Vice president and associate general counsel | FactSet
Allan Verman Ong
Vice president and associate general counsel | FactSet
Team size: Ten
What are the most significant cases or transactions that your legal team has recently been involved in?
For the APAC region, my team takes care of all legal concerns, including client contracts, data privacy, litigation management, compliance, and employment relations. Globally, my team takes care of negotiating agreements with vendors, including third party data, SaaS, professional services, cloud service providers, and marketing services. Recently, we closed a sales deal with a global institutional investment manager where FactSet was engaged to provide a performance measurement, attribution solution, and professional services. My team also initiated the evaluation of our agreements with major service providers, to determine the level of data privacy compliance and the remediation of any gaps, given the new and emerging requirements in the region. Lastly, my team led the negotiation of the renewal of our agreement with a major cloud services provider. Due to the increased business, we were providing the provider, we were able to secure favourable terms on information security covenants and an increase on the liability cap.

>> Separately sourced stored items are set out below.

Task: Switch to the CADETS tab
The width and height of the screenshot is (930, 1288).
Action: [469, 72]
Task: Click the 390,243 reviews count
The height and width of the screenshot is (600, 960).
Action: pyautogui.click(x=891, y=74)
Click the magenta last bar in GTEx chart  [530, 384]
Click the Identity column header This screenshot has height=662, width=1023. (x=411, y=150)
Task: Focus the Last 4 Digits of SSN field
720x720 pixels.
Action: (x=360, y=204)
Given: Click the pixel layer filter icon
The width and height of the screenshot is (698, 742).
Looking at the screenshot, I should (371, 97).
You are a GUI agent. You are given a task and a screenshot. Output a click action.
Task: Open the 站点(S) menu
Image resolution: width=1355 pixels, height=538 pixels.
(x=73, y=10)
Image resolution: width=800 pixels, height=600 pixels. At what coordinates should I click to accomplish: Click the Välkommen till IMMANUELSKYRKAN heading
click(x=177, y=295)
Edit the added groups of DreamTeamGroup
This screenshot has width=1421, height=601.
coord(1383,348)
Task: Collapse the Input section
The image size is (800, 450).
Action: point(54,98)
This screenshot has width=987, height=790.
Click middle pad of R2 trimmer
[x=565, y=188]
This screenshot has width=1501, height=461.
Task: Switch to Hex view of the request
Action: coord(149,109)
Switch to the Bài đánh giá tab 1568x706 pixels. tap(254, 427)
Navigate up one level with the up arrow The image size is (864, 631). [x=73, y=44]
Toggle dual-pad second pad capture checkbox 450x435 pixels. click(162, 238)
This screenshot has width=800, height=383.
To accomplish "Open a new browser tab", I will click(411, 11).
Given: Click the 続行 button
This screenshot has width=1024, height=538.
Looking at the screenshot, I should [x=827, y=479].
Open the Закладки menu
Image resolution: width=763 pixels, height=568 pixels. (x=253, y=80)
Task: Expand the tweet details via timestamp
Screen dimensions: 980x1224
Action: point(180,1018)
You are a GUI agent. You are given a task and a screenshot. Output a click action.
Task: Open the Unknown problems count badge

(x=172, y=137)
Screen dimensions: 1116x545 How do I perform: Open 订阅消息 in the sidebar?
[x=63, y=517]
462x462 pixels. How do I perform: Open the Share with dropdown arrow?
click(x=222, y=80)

As we live in a fast-paced world today, what skills will a corporate legal team need to succeed in the modern in-house industry?
A legal team needs to partner with the business, so the ability to build trust is essential. This means that one needs to be strong in communicating and collaborating, with people at all levels, teams, and global borders. Advice needs to solution-oriented, timely, and grounded in integrity. This also means being acutely aware of business needs and the conversation in the industry and with regulators.
Because of the fast-changing landscape of business, a legal team needs to be comfortable learning new subject matter quickly and make decisions in an uncertain environment.
Building a team is essential. Each member of the team has to be aware of the business goals and the legal team’s part in bringing about these goals. Each must be an expert in one’s particular workflow but also needs to know enough about other parts of the legal team’s work, so that the team can uncover legal risk and respond to emergencies quickly.
What diversity, equity and inclusion initiatives have you and your legal department been championing within your company’s endeavours?
Many senior members of the legal team have taken roles in business resource groups (BRG) within the company that mean the most to them. Personally, I am serving as co-chair of the families BRG. My work in the BRG allows me to bring to the conversation the needs of employees whose family obligations prevent them from giving their best to their roles, and my conversations with the company’s DE&I council allows me to surface these needs to the FactSet’s senior leadership, so we can explore potential solutions.
Recently, the BRG organised a training on helping one’s family cope with workplace change and the anxiety that this brings about, to the employee and their families. We are planning further activities that have a focus on family obligations. I am re-acquainting myself with wills, successions, and trusts (honestly, not part of my day-to-day contract negotiation practice!), in order to conduct an informational seminar on estate planning. In partnership with the Pride BRG, we are planning a version of this same training for LGBTQIA+ families.